EXCERPT:
Home prices underwent an even steeper downturn in August after they had already dipped the previous month for the first time in years, according to two recent estimates.
In the latest S&P CoreLogic Case-Shiller report, home prices dropped by 0.9 percent nationwide from July to August even after accounting for normal seasonal patterns. That’s a quickened pace compared to the 0.2 percent drop from the previous month.
The declines were part of a broad trend. None of the 20 cities monitored regularly by the Case-Shiller report escaped a monthly price decline in August.
And while home prices remain 13 percent higher than this time last year, annual growth is decelerating quickly with each passing month, S&P Dow Jones Indices Managing Director Craig J. Lazzara said in the report.
“As the Federal Reserve moves interest rates higher, mortgage financing becomes more expensive and housing becomes less affordable,” Lazzara said. “Given the continuing prospects for a challenging macroeconomic environment, home prices may well continue to decelerate.”

PROVIDED RECORDS:
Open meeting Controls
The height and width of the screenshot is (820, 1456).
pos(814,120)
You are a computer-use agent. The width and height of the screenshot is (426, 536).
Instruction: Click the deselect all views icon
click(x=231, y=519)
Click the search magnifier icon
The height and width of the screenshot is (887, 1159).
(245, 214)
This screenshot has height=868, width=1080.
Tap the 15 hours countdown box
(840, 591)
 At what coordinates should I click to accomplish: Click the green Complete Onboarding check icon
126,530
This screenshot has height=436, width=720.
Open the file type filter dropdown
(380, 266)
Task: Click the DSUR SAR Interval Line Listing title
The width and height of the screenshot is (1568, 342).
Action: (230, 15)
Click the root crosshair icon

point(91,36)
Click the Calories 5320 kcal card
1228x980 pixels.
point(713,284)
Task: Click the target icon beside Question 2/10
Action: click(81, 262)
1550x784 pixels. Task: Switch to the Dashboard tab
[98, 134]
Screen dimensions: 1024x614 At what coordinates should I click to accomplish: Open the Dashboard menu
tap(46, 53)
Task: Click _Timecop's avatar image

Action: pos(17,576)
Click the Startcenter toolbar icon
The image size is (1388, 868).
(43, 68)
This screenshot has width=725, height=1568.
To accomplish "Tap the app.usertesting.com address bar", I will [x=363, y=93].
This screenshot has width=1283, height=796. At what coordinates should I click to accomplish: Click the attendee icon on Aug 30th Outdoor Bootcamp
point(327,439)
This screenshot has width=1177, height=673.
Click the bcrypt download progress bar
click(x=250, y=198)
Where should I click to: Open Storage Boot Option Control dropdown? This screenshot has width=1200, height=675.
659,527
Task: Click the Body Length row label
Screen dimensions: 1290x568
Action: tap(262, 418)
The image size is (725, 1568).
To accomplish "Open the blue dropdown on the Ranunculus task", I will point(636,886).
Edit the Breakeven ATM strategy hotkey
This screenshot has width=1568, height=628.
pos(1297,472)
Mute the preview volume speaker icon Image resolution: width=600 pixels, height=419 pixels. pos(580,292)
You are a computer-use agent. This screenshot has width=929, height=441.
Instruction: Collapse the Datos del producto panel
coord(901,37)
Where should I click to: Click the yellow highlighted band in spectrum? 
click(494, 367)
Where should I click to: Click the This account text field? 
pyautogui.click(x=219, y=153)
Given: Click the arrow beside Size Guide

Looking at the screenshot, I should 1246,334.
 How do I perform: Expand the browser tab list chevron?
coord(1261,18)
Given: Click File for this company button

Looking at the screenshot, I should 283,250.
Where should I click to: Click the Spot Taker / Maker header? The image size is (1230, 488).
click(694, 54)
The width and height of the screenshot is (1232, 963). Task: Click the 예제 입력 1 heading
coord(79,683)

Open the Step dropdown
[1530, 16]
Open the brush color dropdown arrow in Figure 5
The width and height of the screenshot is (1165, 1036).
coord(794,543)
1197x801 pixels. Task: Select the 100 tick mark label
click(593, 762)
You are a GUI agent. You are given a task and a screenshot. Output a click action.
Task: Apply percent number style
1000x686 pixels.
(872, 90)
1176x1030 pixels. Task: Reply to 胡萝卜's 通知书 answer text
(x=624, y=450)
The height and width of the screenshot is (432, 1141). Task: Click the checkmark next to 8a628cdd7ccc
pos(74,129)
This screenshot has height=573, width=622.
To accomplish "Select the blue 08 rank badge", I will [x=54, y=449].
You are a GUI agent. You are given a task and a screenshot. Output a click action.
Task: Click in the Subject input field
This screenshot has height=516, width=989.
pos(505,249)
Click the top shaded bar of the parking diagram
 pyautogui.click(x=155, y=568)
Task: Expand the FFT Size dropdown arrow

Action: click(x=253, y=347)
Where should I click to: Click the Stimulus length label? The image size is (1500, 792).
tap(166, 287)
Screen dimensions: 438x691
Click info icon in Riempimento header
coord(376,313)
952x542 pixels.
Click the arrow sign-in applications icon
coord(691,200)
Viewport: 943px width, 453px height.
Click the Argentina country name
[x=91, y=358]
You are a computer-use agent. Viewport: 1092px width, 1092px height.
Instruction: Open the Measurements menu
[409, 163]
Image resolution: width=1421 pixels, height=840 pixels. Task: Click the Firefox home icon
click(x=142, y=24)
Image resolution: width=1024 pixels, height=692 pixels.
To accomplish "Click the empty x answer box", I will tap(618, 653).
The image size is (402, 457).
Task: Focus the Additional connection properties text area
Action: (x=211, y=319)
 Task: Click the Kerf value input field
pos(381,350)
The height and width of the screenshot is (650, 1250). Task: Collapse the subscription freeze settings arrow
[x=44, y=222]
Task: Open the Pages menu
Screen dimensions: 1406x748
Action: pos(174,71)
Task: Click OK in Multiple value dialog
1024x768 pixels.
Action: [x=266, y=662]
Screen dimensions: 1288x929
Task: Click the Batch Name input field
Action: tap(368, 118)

REQUIRED WORK:
a – Answer these questions using the article on home prices:
(i) By what percentage did home prices fall nationwide from July to August, after seasonal adjustment?
(ii) How many of the 20 cities tracked in the Case-Shiller report avoided a monthly price decline in August?
(iii) How much higher are home prices than at the same time last year?
b – Write a continuation of the article on home prices that picks up after its final sentence.
The material comes from a separate source and is unrelated to the text about home prices.

EXPECTED RESULTS:
a –
(i) 0.9 percent
(ii) None of them
(iii) 13 percent

b –
As mortgage rates began to spike from their pandemic-era lows earlier this year, the housing market underwent a months-long cooldown. But for much of that time, breakneck price growth was merely slowing, even as prices lurched higher. But now, that slowdown has deepened to the point that prices have actually begun to fall off their all-time highs.
Case-Shiller is not the only national measure of home prices that has reported sustained and accelerating monthly declines.
The Federal Housing Finance Agency this week released its house price index for the same period, finding a 0.7 percent decline from July to August. That’s a tick faster than the 0.6 percent decline reported the previous month.
The government analysis of annual growth painted roughly the same picture as the Case-Shiller report, with a 12 percent rise in prices from August 2021 to the same time this year.
“This is the first time since March 2011 that the index has seen two consecutive months of decline,” Will Doerner, supervisory economist in FHFA’s Division of Research and Statistics, said in the report. “The recent monthly decline solidifies the deceleration of 12-month house price growth that began earlier this year. Higher mortgage rates continued to put pressure on demand, notably weakening house price growth.”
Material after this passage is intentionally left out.